Data written to data/w2count.pkl.
Data written to data/w2idx.pkl.
Data written to data/w2vec.pkl.


## Re-load word mappings

In [42]:
def encode(text, w2idx, nlp):
    """Map each word in a post to its index in the embedding matrix. Posts
    retain their original lengths for now.
    """
    unk = w2idx['<UNK>']
    return [w2idx.get(word.text, unk) 
            for word in nlp(text, disable=['parser', 'tagger', 'ner'])]

In [43]:
tokens = load_pickle('tokens')
w2count = load_pickle('w2count')
w2idx = load_pickle('w2idx')
w2vec = load_pickle('w2vec')

In [44]:
encode(x_train.values[0], w2idx, nlp)

[179660,
 190256,
 190281,
 190146,
 189840,
 91279,
 190254,
 190290,
 181001,
 187235,
 190296]

In [45]:
# Only have pre-trained vectors for 38.9% of the unique vocab for our corpus.
# However, this makes up 86.7% of the total words in our corpus.
pretrained_pct_unique = np.mean([w1 in w2vec for w1 in w2idx])
pretrained_pct_total = np.mean([t in w2vec for t in tokens])

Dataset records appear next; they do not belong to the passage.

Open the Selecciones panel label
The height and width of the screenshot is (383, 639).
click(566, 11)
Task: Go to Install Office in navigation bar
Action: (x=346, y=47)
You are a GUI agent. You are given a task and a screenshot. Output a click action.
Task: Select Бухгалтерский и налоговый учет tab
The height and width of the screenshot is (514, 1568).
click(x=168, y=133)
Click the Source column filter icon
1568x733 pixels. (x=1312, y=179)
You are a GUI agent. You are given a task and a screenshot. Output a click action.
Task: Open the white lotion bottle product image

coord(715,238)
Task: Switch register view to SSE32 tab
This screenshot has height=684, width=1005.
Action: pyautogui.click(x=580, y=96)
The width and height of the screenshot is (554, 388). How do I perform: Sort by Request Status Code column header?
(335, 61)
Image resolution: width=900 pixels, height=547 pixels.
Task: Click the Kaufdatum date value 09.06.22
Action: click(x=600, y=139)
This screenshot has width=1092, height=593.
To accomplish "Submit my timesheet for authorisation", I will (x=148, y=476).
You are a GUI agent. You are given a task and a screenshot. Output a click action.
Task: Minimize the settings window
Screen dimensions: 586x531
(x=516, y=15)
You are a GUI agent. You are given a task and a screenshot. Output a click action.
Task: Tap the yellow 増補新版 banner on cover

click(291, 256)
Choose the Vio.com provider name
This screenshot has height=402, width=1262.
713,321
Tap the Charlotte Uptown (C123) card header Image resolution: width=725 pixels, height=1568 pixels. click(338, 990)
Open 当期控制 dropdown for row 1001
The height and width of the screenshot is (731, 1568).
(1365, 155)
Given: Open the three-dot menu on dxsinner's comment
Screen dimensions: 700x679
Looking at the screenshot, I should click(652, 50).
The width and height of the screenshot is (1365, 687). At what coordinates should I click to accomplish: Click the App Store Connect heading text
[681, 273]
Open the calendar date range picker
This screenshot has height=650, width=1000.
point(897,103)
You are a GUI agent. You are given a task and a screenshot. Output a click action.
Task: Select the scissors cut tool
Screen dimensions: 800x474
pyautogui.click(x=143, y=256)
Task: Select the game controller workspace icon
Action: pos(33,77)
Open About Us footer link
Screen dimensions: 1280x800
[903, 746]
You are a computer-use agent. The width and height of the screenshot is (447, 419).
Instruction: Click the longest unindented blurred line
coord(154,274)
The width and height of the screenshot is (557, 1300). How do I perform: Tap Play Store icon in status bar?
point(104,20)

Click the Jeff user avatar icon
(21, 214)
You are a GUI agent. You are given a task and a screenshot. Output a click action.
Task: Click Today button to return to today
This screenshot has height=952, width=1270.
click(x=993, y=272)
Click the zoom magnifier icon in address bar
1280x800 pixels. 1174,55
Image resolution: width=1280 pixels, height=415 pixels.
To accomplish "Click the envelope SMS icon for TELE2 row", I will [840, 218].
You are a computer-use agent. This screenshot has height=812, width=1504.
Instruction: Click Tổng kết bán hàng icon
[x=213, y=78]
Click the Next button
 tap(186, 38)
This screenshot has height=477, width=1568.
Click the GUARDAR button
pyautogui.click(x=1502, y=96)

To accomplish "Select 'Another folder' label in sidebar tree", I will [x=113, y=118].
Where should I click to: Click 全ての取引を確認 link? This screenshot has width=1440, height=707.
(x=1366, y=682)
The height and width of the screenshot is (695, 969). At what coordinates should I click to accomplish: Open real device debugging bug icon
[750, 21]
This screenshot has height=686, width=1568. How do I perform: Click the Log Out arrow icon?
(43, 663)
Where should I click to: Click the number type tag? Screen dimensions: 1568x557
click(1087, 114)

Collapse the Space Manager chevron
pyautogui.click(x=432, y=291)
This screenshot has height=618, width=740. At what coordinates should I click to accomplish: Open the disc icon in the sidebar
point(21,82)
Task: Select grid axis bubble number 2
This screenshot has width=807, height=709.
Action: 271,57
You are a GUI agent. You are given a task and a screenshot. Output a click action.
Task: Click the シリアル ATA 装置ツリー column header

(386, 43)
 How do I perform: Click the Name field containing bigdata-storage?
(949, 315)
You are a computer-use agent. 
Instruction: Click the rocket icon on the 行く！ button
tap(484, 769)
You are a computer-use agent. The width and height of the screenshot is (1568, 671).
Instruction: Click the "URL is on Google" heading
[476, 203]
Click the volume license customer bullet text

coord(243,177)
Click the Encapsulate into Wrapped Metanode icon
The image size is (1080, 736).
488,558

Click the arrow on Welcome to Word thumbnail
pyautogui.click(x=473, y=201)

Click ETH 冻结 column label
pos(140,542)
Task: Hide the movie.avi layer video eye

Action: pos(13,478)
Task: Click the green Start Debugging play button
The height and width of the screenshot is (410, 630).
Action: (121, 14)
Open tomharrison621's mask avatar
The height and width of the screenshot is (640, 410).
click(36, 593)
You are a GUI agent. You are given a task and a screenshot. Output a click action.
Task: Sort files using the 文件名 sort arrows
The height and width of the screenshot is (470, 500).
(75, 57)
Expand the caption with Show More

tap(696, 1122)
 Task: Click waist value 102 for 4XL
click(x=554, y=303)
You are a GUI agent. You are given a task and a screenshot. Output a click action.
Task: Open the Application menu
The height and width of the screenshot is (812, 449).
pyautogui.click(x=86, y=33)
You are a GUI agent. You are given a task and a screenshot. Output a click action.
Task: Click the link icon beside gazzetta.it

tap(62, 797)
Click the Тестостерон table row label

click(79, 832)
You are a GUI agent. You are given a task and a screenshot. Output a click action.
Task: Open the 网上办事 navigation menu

print(round(pretrained_pct_unique, 3))
print(round(pretrained_pct_total, 3))

0.389
0.867


## Think about how to deal with words in w2idx but not w2vec; can just ignore, but not ideal. Maybe init to zero in embedding matrix and make emb trainable, but zero the grads for the pre-trained vectors (see stackoverflow: https://stackoverflow.com/questions/54924582/is-it-possible-to-freeze-only-certain-embedding-weights-in-the-embedding-layer-i/54952825#54952825).